IN VITRO IMMUNE RESPONSES IN SICKLE CELL DISEASE (SCD) CHILDREN AS A FUNCTION OF VITAMIN A STATUS. † 712

SCD children often have impaired immune responses including in vitro lymphocyte proliferative responses to antigens and mitogens. These abnormalities have been attributed to splenic dysfunction, zinc deficiency, and blood transfusion. Less is known on the influence of vitamin A status on these abnormalities. We designed this study to assess the possible role of vitamin A status on both blood lymphocyte proliferation and interleukin-2(IL-2) secretion. Blood samples were obtained from 110 children of age range 9 months to 18 years (mean 7.28 yrs): 74, 18, and 18 patients with SS, SC, and Sβ^thal hemoglobin (Hb) phenotype, respectively. Plasma retinol was assayed by fluorometry. Lymphocyte proliferation was studied by incubating 0.2×10⁶ cells/0.2 mL with different concentrations of phytohemagglutinin (PHA 0-200 μL/mL) for 48 hrs before being pulsed with 1μCi ³H-thymidine for 24 hrs. IL-2 activity in the supernatant was assayed by the growth of IL-2 dependent CTLL2 cell line. Plasma retinol ranged from 0.05 mg/L to 1.25 mg/L (mean 0.573 mg/L). Only 8 children had levels below normal (<0.2 mg/L).
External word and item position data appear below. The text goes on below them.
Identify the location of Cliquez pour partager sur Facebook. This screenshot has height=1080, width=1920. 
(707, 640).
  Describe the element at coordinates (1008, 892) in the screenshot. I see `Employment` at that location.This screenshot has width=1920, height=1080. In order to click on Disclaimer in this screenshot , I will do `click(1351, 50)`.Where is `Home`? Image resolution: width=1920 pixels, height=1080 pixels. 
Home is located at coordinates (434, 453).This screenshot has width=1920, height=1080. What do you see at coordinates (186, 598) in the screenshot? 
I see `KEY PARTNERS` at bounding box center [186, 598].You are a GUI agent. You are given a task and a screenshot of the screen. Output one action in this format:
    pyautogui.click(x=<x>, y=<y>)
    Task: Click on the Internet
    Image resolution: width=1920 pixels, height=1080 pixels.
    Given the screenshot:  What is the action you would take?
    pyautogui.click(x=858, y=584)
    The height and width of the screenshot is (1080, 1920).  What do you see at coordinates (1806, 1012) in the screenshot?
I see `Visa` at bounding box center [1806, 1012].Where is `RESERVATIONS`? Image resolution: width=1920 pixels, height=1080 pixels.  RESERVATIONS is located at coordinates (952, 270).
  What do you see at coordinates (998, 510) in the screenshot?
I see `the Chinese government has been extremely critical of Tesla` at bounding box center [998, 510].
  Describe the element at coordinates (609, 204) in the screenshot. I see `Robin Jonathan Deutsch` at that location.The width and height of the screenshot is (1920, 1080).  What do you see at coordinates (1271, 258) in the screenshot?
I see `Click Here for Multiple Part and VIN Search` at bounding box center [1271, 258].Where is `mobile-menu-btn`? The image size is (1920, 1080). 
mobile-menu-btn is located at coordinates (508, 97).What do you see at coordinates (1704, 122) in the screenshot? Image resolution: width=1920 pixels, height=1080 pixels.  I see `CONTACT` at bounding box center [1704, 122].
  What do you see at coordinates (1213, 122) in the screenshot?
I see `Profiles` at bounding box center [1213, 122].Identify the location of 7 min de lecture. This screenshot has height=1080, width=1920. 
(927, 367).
Regardless of the PHA concentration used, children with plasma retinol levels below normal showed lower proliferative responses and IL-2 activity than those with normal levels. The differences persisted even after matching patients by age, gender and Hb phenotype. Blood transfusion had no significant influence on the results. The data suggest that vitamin A status may contribute to reduced immune responses in SCD children.(Sup. by a grant from the Sickle Cell Center of Southern Louisiana and general funds from the Hem/Onc Division.)